The bank groups feature used in DDR4 SDRAMs was borrowed from the GDDR5 graphics memories. In order to understand the need for bank groups, the concept of DDR SDRAM prefetch must be understood. Prefetch is the term describing how many words of data are fetched every time a column command is performed with DDR memories. Because the core of the DRAM is much slower than the interface, the difference is bridged by accessing information in parallel and then serializing it out the interface. For example, DDR3 prefetches eight words, which means that every time a read or a write operation is performed, it is performed on eight words of data, and bursts out of, or into, the SDRAM over four clock cycles on both clock edges for a total of eight consecutive operations. Fundamentally, it can be thought of that for DDR3’s prefetch of eight, the interface is eight times faster than the DRAM core.

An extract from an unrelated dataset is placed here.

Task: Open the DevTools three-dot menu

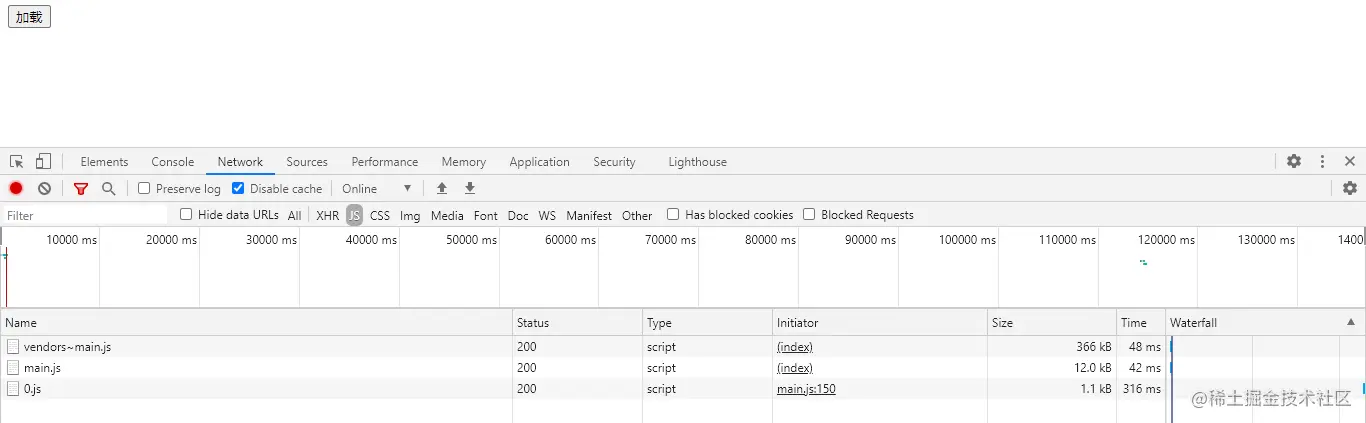Action: coord(1322,161)
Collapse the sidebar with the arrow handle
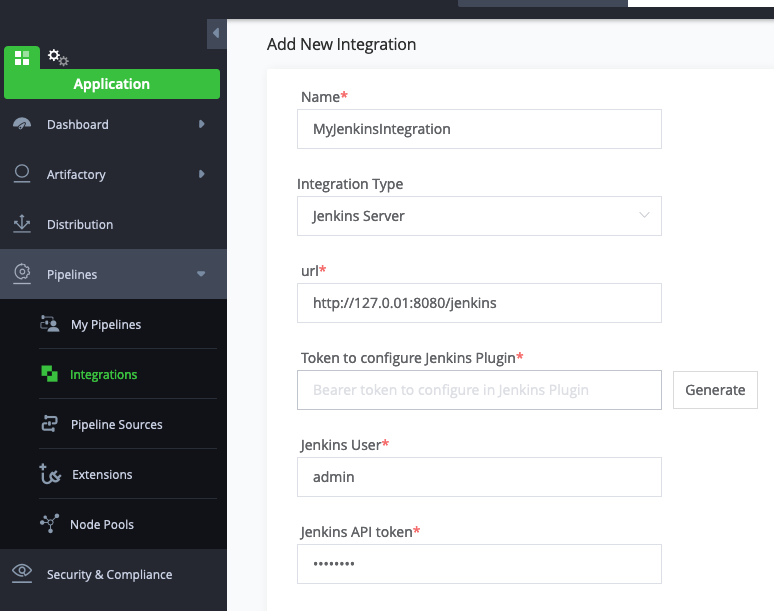 [x=216, y=34]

The downside to the prefetch is that it effectively determines the minimum burst length for the SDRAMs. For example, it is very difficult to have an efficient burst length of four words with DDR3’s prefetch of eight. The bank group feature allows designers to keep a smaller prefetch while increasing performance as if the prefetch is larger.

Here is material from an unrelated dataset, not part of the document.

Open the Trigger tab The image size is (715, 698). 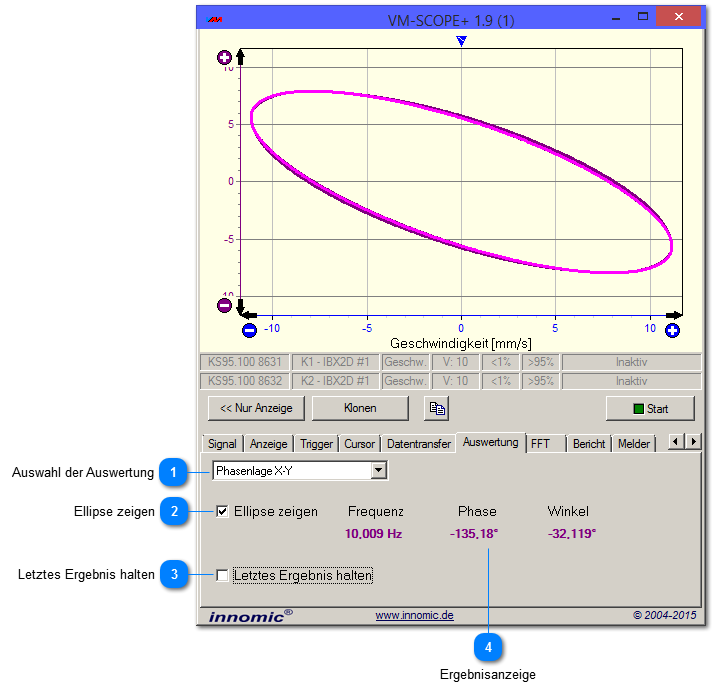pyautogui.click(x=316, y=443)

Since the core speed of the DRAM does not change significantly from generation to generation, the prefetch has increased with every DDR generation to offer increased speed at the SDRAM interface. However, continuing the trend with DDR4 would have required DDR4 to adopt a prefetch of sixteen. This change would make the DRAMs much larger because of all the wires that have to be included. It would make the DRAMs too expensive, so designers saved cost by not going to a prefetch of sixteen. More importantly, a sixteen word prefetch would not match the 64 byte cache line size common in today’s computers. With a 64 bit or 72 bit interface in a typical compute environment, which uses a 64 byte cache line, a prefetch of eight along with a burst length of eight is a better match. Any such misalignment of cache line size and burst length can have a negative impact on the performance of embedded systems.